Personal information
- Born: July 20, 1992 (age 34) Riverside, California, U.S.
- Listed height: 6 ft 1 in (1.85 m)
- Listed weight: 189 lb (86 kg)

Career information
- High school: John W. North (Riverside, California)
- College: Utah (2011-2014)
- NFL draft: 2015: undrafted

Career history
- San Francisco 49ers (2015–2016); Chicago Bears (2016–2017)*; Houston Texans (2017)*; Washington Redskins (2017)*; Indianapolis Colts (2017–2018)*; Dallas Cowboys (2018)*; Salt Lake Stallions (2019); Toronto Argonauts (2020–2021);
- * Offseason or practice squad member only
- Stats at Pro Football Reference

= Dres Anderson =

American gridiron football player (born 1992)

Dres Flipper Anderson (born July 20, 1992) is an American former professional football wide receiver. He played college football at the University of Utah.

==Early life==
Anderson attended John W. North High School in Riverside, California. He was rated by Rivals.com as a three-star recruit. He committed to the University of Utah to play college football.

==College career==
Anderson played at Utah from 2010 to 2014. After redshirting his first year, Anderson played in 44 games over the next four years. In his sophomore and junior seasons, he led the team in receiving. As a senior, he played in the first seven games before suffering a knee injury that ended his season. Anderson finished his career with 134 receptions for 2,077 yards and 17 receiving touchdowns.

==Professional career==

Pre-draft measurables
| Height | Weight | Arm length | Hand span | 40-yard dash | 10-yard split | 20-yard split | 20-yard shuttle | Three-cone drill | Broad jump | Bench press |
| 6 ft 1+1⁄8 in (1.86 m) | 187 lb (85 kg) | 31+5⁄8 in (0.80 m) | 9+3⁄8 in (0.24 m) | 4.54 s | 1.59 s | 2.67 s | 4.22 s | 6.83 s | 10 ft 1 in (3.07 m) | 13 reps |
All values from NFL Combine/Pro Day

===San Francisco 49ers===
Anderson was signed as an undrafted free agent by the San Francisco 49ers after the 2015 NFL draft, dropping because of concerns over his surgically repaired knee.
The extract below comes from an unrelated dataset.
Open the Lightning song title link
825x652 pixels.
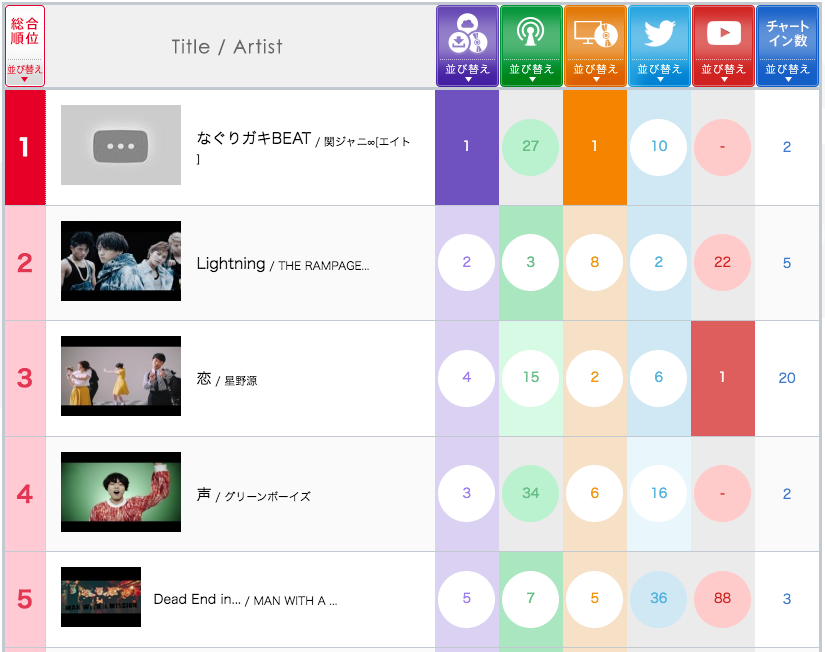tap(231, 264)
On September 3, 2016, Anderson was released by the 49ers, but re-signed to the team's practice squad the following day. On October 18, 2016, Anderson was released.

===Chicago Bears===
On November 22, 2016, Anderson was signed to the Bears' practice squad. He signed a reserve/future contract with the Bears on January 3, 2017. On May 1, 2017, Anderson was waived.

===Houston Texans===
On June 3, 2017, Anderson signed with the Houston Texans. He was waived on September 2, 2017.

===Washington Redskins===
On September 4, 2017, Anderson was signed to the Washington Redskins' practice squad. He was released by the team on September 26, 2017.

===Indianapolis Colts===
On November 13, 2017, Anderson was signed to the Indianapolis Colts' practice squad. He signed a reserve/future contract with the Colts on January 1, 2018. He was waived on August 12, 2018.

===Dallas Cowboys===
On August 15, 2018, he was signed as a free agent by the Dallas Cowboys, to provide depth during the preseason. He was waived on September 1, 2018 and was signed to the practice squad the next day. He was released on September 20, 2018.

===Salt Lake Stallions===
On November 9, 2018, Anderson signed with the Salt Lake Stallions of the Alliance of American Football (AAF). He was placed on injured reserve on February 19, 2019. The league ceased operations in April 2019.

===Toronto Argonauts===
On December 16, 2019, Anderson was signed by the Toronto Argonauts of the Canadian Football League. He did not have a chance to play with the team after the CFL announced on August 17, that the 2020 season had been cancelled due to the COVID-19 pandemic in Canada, ongoing restrictions on public gatherings, and the league's inability to secure federal funding to cover the money lost from not having fans in the stands. He signed an extension with the team on December 23, 2020. He did, however, play in four regular season games in 2021 where he had 19 catches for 117 yards. He spent part of 2022 training camp with the team, but was released after the first pre-season game on May 29, 2022.

==Personal life==
Anderson's father, Flipper Anderson, played in the NFL from 1988 to 1997. His uncle, Paco Craig, also played one year in the NFL.